Hay otro paralelo para completar el cuadro de situación, y es el planteado por Mira Milosevich, la politóloga y socióloga de origen serbio residente en España, que es investigadora del Real Instituto Elcano, cuando afirma en su libro titulado ‘El imperio zombi. Rusia y el orden mundial’ que:
“Tanto la URSS como la Rusia de Vladimir Putin han de verse como potencias revolucionarias y revisionistas con el objetivo irrenunciable de cambiar el orden internacional establecido. El Imperio zarista, que se construyó entre los siglos XV y XIX, se desintegraron en 1917. El soviético, que le sucedió desde 1922, desapareció setenta años después , tras el colapso del comunismo. La Rusia actual es un imperio zombi, un difunto que, de una forma u otra, intenta volver a la vida”.
De acuerdo con Milosevich, la Rusia actual no acepta que su imperio acabó, nunca asimiló la idea del fin de una era imperial. Por ese motivo tampoco acepta la idea de ser un Estado nación integrado en el orden mundial. De ahí el intento, como sea, de volver a la vida -como un zombi- de volver a ser un imperio. Su reimperialización, es la base de su revisionismo y mesianismo que no deja de actuar como una justificación geopolítica en la actualidad. Rusia tampoco tiene una clara idea de fronteras nacionales y que encaja con esa vuelta al imperio -a la vida del zombi- a pesar de su muerte, que es un cadáver en pie, un muerto viviente muy peligroso.

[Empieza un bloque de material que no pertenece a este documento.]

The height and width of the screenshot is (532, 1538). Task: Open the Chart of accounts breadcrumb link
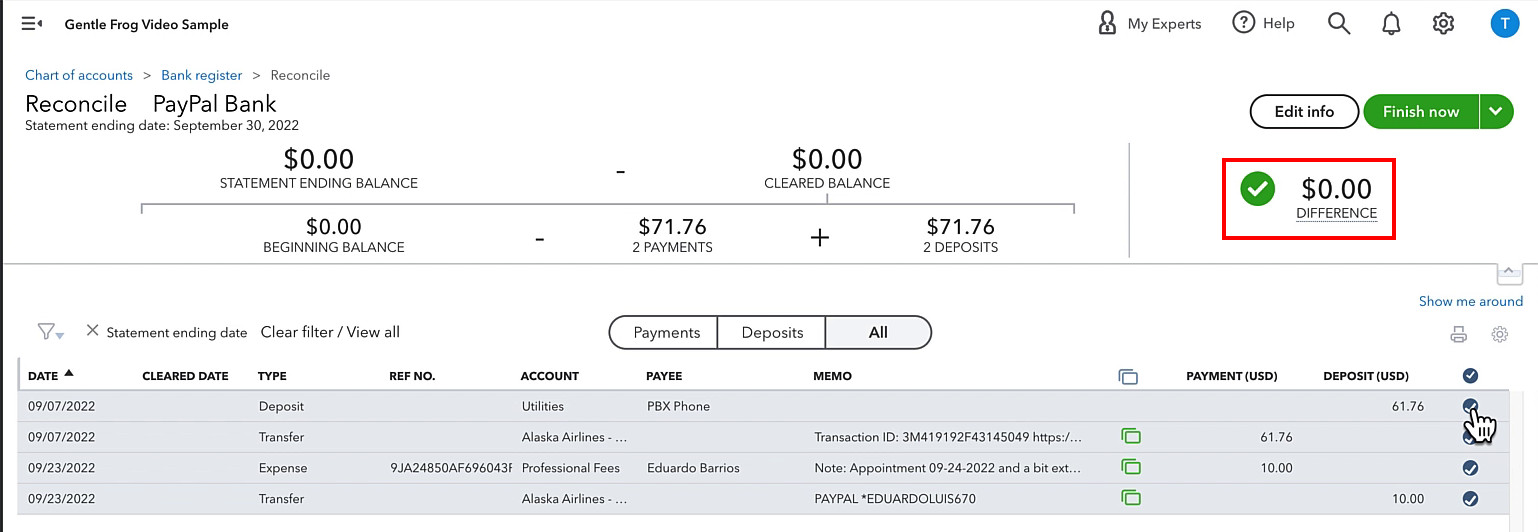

En la España actual con el gobierno zombi de Sánchez podemos trazar algunos paralelos políticos con el imperio zombi ruso analizado por Milosevich. El gobierno español tiene algunas pretensiones similares al ruso, pero lógicamente en un grado muy inferior. Sánchez, al igual que Putin, también tiene un objetivo irrenunciable, ya que se ve revolucionario y revisionista y pretende cambiar el orden establecido, en este caso a nivel local y a lo sumo regional. Y lo está consiguiendo con la sanchificación del Estado; es decir con el proceso en marcha de avance sin freno del poder Ejecutivo sobre el Legislativo y el Judicial, la instrumentación institucional como herramienta de este proceso de descomposición del Estado de derecho, las libertades ciudadanas, la igualdad ante la ley y la unidad nacional. Si a ello le sumamos la hegemonía del relato oficial en los medios masivos y en la cultura, la apatía ciudadana más la falta de proyecto político alternativo de una oposición confundida y enfrentada entre sí, el fin de este proceso de sanchificación del gobierno es la zombificación de la nación, mucho más peligrosa y dañina aún.
Como afirma Michael Bloom en su artículo Reanimando a los muertos vivientes, el film de Romero modificó la idea que se tenía sobre los zombis. Pasaron de ser seres serviles, dominados por una inteligencia superior y carentes de voluntad o de capacidad de comunicación, a mostrarse como incontrolables, caníbales y dotados de un instinto de supervivencia que los mueve a atacar seres humanos vivos. El proceso político actual vuelve a tener similitudes con la ficción cinematográfica y con el género del horror. De la ficción a la realidad hay solo un paso. Como en la película de Romero, en España, el peligro no solo se encuentra fuera sino también dentro de la casa rodeada. Fuera, el asedio imparable de la muchedumbre de muertos vivientes; dentro, los supervivientes aun no infectados que por cobardía, miedo o desesperación se enfrentan entre sí y, de esta manera, solo consiguen que los zombis alcancen su cometido final.
Si en la realidad como en la ficción, aún hay seres vivos que se niegan a sucumbir a este apocalipsis zombi político, deberán primero tomar conciencia del peligro, juntar coraje, tejer alianzas, aunque sea solo por conveniencia, y enfrentar de una vez por todas a los muertos vivientes que los tienen rodeados. Si no, como en La noche de los muertos vivientes, el final de la película es muy desagradable.